Stored items

Segment Open

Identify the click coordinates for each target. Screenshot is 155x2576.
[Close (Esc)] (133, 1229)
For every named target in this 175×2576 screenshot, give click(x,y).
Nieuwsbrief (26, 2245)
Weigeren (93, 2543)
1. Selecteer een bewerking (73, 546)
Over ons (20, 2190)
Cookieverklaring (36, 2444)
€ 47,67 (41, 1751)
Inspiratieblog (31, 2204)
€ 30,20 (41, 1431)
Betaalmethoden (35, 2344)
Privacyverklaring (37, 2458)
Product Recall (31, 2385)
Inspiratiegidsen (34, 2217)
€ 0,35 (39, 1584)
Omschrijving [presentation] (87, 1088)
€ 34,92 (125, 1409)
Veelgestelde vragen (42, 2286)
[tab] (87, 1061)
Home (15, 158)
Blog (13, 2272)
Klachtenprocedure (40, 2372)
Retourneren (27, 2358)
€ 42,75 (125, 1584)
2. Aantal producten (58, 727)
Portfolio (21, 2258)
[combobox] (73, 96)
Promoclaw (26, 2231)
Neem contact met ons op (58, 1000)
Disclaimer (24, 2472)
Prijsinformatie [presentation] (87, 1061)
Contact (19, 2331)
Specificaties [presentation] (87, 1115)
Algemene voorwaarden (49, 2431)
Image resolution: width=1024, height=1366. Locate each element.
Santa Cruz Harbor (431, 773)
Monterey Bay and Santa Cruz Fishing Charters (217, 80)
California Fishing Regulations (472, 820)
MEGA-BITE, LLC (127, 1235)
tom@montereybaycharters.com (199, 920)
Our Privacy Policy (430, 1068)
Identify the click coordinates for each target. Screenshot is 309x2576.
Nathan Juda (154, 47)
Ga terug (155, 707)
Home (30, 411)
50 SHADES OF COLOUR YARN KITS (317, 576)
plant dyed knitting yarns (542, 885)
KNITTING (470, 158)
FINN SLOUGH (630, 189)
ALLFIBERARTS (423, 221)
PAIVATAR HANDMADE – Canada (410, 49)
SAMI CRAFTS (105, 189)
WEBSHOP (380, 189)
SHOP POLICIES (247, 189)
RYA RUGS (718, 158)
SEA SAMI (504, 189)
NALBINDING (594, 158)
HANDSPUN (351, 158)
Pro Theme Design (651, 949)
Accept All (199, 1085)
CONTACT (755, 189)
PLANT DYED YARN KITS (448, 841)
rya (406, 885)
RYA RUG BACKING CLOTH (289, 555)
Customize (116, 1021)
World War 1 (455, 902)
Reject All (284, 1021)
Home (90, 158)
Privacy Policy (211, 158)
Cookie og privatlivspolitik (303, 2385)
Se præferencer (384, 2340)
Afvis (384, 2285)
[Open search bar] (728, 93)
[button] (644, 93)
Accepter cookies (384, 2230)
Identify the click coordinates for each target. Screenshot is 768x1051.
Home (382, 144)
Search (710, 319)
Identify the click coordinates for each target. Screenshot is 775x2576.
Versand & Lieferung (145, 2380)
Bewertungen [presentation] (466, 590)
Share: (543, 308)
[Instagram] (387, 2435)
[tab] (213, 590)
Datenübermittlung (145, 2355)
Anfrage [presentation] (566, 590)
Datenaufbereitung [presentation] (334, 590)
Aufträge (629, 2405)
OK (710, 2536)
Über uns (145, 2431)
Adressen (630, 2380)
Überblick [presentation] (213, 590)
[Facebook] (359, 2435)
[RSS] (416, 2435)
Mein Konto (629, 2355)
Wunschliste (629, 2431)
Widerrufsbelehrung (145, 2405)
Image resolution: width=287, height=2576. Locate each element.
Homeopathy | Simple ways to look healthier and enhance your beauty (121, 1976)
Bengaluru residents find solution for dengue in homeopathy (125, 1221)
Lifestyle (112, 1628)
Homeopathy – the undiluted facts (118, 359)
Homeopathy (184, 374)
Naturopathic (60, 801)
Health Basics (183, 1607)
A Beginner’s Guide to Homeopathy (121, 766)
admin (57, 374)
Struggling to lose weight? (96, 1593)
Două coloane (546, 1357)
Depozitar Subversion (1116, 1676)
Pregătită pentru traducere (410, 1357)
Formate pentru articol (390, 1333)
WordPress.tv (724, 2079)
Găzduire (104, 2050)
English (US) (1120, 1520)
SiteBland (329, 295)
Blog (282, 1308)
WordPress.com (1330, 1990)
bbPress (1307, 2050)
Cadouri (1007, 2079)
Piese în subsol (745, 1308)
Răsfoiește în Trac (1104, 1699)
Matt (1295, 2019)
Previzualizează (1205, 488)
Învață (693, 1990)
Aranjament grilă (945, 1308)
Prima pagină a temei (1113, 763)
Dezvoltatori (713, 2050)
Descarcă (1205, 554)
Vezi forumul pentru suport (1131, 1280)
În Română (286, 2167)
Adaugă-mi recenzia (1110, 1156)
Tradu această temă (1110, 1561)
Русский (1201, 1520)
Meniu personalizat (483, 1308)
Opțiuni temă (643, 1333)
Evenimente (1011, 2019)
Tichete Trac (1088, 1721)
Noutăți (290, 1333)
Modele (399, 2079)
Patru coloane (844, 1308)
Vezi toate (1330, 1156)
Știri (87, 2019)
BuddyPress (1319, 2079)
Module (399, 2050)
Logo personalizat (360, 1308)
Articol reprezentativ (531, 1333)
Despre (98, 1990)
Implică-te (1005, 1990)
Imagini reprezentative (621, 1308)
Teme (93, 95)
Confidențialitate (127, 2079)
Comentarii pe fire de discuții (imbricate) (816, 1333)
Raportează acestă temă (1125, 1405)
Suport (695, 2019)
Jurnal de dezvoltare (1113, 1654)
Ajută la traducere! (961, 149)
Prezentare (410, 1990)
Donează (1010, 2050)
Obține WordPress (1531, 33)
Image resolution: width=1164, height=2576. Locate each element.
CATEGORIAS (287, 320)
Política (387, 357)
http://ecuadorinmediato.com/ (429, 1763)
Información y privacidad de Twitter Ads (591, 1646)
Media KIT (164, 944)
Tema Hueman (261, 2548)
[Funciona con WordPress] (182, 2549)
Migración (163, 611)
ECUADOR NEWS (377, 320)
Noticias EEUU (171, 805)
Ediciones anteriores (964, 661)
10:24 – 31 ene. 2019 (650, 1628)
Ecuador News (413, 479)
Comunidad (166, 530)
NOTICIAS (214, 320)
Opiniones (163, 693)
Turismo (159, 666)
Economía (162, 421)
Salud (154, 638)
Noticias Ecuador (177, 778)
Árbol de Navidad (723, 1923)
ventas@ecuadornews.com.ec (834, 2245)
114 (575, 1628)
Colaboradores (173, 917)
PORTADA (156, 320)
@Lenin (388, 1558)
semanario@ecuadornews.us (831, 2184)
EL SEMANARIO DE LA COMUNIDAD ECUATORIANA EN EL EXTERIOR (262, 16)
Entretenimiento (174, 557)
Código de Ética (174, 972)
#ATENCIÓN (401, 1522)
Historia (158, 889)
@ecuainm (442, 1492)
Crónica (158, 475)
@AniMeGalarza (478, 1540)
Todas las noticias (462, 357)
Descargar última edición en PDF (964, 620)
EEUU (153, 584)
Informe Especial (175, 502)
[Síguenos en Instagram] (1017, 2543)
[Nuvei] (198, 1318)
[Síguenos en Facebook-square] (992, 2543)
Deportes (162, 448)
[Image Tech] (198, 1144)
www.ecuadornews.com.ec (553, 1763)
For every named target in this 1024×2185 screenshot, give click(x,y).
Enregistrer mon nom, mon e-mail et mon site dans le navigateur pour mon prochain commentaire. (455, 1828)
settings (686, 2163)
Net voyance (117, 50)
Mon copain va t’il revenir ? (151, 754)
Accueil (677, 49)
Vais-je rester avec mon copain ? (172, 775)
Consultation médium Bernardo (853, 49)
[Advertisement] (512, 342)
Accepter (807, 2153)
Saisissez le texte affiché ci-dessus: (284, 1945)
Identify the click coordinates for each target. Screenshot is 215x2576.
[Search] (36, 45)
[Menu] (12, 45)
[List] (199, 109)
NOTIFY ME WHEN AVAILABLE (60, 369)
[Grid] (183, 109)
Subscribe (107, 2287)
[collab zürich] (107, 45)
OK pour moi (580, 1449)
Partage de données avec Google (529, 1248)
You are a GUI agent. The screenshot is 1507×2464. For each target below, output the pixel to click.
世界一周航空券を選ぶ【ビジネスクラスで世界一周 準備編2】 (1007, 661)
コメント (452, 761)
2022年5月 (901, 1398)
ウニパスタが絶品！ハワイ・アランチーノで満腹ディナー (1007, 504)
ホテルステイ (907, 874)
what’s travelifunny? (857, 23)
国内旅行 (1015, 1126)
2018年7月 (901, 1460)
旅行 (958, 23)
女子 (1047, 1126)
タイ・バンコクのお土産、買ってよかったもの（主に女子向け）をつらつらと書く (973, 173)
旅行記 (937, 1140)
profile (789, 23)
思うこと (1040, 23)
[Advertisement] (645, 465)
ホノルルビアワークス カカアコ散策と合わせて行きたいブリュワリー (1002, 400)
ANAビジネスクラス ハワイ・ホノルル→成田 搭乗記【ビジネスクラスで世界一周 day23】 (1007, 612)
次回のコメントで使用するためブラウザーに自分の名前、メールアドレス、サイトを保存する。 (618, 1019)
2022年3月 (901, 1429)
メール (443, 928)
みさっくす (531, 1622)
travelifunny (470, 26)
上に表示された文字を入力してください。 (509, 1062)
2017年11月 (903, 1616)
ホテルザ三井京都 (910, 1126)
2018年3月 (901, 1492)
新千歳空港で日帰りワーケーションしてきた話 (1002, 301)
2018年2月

Segment Closed

### Exercise goal
Among the lines of the data, identify those with the word "traducere". Copy each of them.

### Expected answer
Pregătită pentru traducere (410, 1357)
Ajută la traducere! (961, 149)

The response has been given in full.